People in countries across Latin America, who had suffered under the neoliberal economic policies that had been inflicted upon them for more than two decades, were rebelling. In the belly of the beast — the United States — an anti-globalisation movement had erupted into protest, most notably in Seattle in 1999. Over the three days of the Melbourne WEF 30,000 people protested day and night outside Crown Casino.
This rebellion was based on the growing realisation that, in the words of Cuba’s then President Fidel Castro, neoliberal globalisation “has aggravated existing inequalities and raised to inordinate heights social inequities and the most irritating contrasts between extreme wealth and extreme poverty.”
For example, in 1960, the difference of incomes between the wealthiest 20% of the world’s population living in the developed countries and those of the poorest 20% living in the Third World was 30 to 1. By 1997, that ratio was 74 to 1.
Today, according to an Oxfam report, entitled An Economy for the 99 Percent (based on data collected by Credit Suisse and others), just eight men own the same wealth as the poorest half of the world. This figure has dropped in a year from 68, and shows that under capitalism wealth has been concentrated into fewer and fewer hands.
The Occupy movement, which started as a protest against Wall Street, but ballooned across the US and internationally in 2011, adopted the slogan “We are the 99%” to symbolise the struggle for a better world against the greed of “the 1%”. Some people at the time thought it was an exaggeration to talk about the 1% versus the 99%, but according to Oxfam, since 2015, that richest 1% has owned more wealth than the rest of the planet combined.
Even in Australia, the top 1% have more than 22% of the total Australian wealth and own more wealth than 70% of Australians combined.
The poorest 50% of Australians have only 6% of national wealth between them.
Australia’s “1%” includes the two richest billionaires, Gina Reinhart and Blair Parry-Okeden. Between them they have more than US$16 billion — which is more than the combined wealth of the poorest 20% of Australians.
Far from lifting people out of poverty, the policies imposed on poorer countries by the international financial institutions, such as the World Bank, the International Monetary Fund and the European Central Bank have led to privatisation of public services and cuts to health, education and welfare, throwing millions into poverty and despair.
Meanwhile, the rich have been getting richer at top speed.
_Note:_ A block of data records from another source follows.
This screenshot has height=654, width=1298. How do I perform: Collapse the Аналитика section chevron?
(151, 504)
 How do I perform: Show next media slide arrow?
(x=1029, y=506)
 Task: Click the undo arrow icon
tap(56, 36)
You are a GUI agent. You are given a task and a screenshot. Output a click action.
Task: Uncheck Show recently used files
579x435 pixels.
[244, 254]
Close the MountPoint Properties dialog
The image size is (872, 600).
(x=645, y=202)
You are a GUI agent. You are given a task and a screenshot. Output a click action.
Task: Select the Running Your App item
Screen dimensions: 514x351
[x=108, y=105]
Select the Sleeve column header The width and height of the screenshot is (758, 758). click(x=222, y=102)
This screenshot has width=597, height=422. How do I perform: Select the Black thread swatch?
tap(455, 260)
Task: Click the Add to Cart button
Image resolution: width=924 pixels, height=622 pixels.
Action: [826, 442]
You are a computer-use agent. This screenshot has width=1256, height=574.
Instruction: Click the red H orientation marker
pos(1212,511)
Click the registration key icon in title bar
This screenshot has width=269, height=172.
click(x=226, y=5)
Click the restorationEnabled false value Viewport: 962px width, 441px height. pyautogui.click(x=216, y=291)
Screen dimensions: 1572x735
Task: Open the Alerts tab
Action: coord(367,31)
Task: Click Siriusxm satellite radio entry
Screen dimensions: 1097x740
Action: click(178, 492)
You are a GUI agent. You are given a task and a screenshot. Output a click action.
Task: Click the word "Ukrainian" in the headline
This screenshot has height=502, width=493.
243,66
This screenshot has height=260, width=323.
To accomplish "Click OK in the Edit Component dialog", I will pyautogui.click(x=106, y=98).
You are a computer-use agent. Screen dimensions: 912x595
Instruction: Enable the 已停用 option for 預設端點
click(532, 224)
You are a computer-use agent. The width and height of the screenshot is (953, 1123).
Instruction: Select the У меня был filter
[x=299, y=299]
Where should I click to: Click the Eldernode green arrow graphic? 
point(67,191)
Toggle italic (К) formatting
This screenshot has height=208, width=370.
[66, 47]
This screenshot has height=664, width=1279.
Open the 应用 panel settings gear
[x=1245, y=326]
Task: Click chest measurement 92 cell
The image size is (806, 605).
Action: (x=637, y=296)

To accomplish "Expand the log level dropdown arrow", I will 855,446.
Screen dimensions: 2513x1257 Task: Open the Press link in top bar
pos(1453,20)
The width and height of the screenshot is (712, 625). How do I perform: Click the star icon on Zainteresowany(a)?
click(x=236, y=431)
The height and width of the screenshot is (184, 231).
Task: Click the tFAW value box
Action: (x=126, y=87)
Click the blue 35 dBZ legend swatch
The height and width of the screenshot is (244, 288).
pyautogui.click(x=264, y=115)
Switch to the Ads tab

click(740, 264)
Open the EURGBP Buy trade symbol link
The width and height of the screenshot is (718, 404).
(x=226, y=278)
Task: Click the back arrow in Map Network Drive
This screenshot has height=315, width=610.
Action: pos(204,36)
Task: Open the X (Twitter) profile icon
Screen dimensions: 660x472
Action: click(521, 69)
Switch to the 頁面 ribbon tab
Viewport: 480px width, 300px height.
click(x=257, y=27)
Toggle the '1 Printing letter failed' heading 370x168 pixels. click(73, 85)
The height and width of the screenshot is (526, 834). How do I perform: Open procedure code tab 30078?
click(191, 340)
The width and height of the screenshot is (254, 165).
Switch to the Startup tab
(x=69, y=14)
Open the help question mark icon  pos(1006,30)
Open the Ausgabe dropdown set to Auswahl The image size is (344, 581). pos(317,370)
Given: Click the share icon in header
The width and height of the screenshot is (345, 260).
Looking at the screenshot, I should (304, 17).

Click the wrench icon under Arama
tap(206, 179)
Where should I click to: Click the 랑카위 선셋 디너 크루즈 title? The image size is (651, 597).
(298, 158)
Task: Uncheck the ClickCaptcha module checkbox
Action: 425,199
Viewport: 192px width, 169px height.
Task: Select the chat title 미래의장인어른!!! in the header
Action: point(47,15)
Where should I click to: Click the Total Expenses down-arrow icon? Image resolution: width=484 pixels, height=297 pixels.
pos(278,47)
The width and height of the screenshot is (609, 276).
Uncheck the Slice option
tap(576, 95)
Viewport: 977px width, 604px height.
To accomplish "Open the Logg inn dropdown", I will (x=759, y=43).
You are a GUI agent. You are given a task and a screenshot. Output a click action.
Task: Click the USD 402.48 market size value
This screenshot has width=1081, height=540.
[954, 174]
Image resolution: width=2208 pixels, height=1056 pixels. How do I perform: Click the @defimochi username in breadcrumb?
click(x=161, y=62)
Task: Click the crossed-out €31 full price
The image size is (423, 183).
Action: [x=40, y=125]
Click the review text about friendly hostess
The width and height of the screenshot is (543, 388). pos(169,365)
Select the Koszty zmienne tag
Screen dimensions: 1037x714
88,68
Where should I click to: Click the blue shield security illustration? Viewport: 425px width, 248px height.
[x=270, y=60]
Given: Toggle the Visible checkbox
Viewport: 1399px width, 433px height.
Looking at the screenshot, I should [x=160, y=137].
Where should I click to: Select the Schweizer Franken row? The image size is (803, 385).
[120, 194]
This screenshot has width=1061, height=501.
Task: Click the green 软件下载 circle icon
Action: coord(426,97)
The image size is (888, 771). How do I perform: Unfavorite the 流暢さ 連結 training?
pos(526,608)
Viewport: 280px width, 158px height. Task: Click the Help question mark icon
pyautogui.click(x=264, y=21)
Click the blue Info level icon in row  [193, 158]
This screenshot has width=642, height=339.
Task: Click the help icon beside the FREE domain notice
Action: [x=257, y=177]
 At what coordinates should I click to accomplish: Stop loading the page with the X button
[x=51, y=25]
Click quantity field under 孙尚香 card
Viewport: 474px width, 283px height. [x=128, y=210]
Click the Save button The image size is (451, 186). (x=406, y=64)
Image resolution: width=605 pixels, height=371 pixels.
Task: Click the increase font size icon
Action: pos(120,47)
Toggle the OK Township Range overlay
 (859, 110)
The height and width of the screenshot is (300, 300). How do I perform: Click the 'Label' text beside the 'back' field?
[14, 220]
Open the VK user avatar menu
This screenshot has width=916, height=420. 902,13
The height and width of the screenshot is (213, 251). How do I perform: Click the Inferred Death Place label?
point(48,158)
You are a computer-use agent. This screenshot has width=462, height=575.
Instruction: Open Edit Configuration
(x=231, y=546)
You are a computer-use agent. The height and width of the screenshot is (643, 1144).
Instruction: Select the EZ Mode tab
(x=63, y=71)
So much so that according to the report, while the incomes of the world’s poorest 10% of people increased by less than $3 a year between 1988 and 2011, the incomes of the richest 1% increased 182 times as much.
In Australia, the richest 10% enjoyed income growth of 28% in the same period, more than the poorest half of Australians combined.
Capitalism’s drive for profits has led many of the world’s manufacturing industries to move offshore in search of lower and lower labour costs, switching production to countries such as Bangladesh, while their corporate headquarters are maintained elsewhere — in the first world, or more likely in tax havens such as Panama.
The disparity between those at the top of the corporate ladder and those whose labour is exploited for the obscene profits of these companies is illustrated in the fact that a “FTSE-100” CEO earns as much in a year as 10,000 people working in garment factories in Bangladesh combined.
But to survive, Capitalism also relies on its ability to be able to drive down the wages, conditions and standard of living of workers in developed countries, such as the US and Australia. Here, the profit share of national income compared to the wages share is at levels similar to the 1960s, and wages growth has stalled.
In the US, new research by economist Thomas Piketty shows that over the past 30 years the growth in the incomes of the bottom 50% has been zero, whereas incomes of the top 1% have grown 300%.
Women particularly bear the brunt of capitalism’s drive for profits.
Oxfam estimates that at current rates of decline in gender disparities, it will take 170 years for women to be paid the same as men, due to the lack of equal pay and the concentration of women in lower paid and part-time work.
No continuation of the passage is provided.